__PROBLEM TO SOLVE__: Pictures stay out; everything else in the entries below is to be duplicated exactly.
═════ EXERCISE DATA
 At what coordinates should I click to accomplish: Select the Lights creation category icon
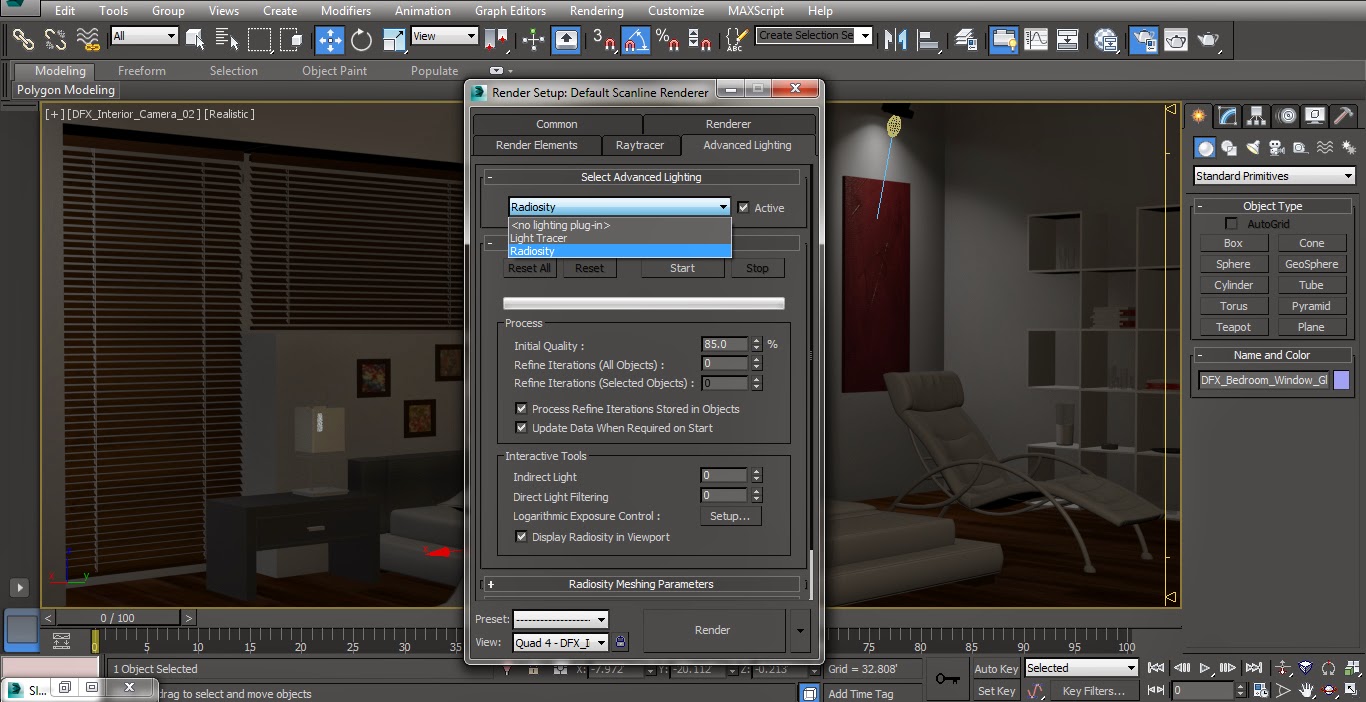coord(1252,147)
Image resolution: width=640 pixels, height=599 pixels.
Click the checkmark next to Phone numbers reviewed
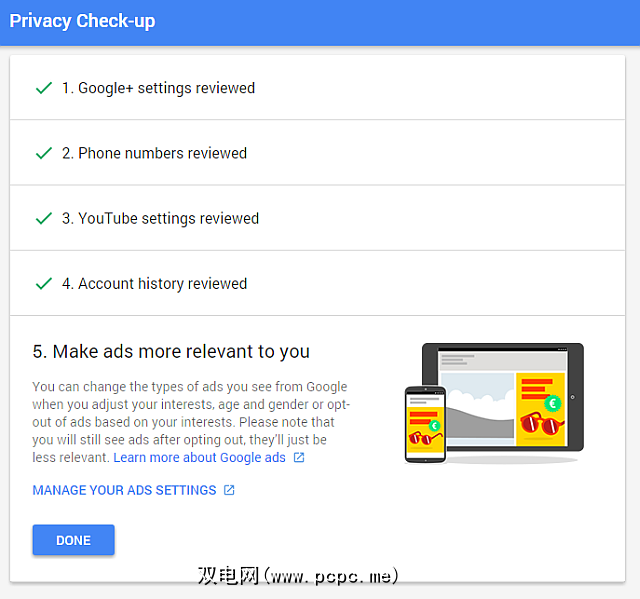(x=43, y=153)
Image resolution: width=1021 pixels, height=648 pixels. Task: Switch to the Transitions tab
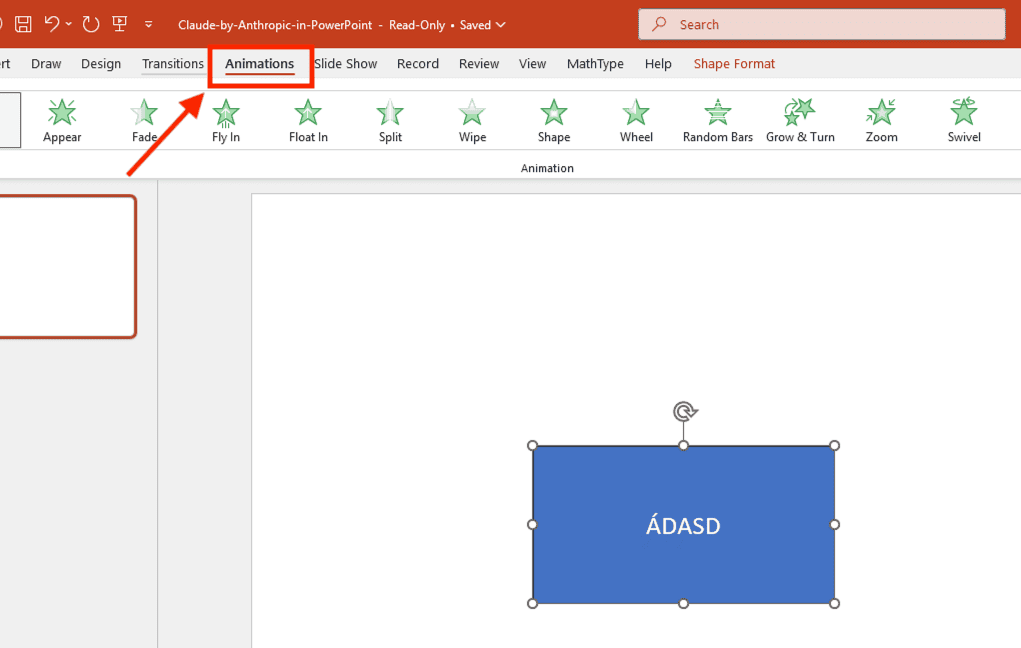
══════════
__TASK SOLUTION__:
 At what coordinates should I click to accomplish: Select the Lights creation category icon
coord(1252,147)
Image resolution: width=640 pixels, height=599 pixels.
Click the checkmark next to Phone numbers reviewed
(x=43, y=153)
Image resolution: width=1021 pixels, height=648 pixels. Task: Switch to the Transitions tab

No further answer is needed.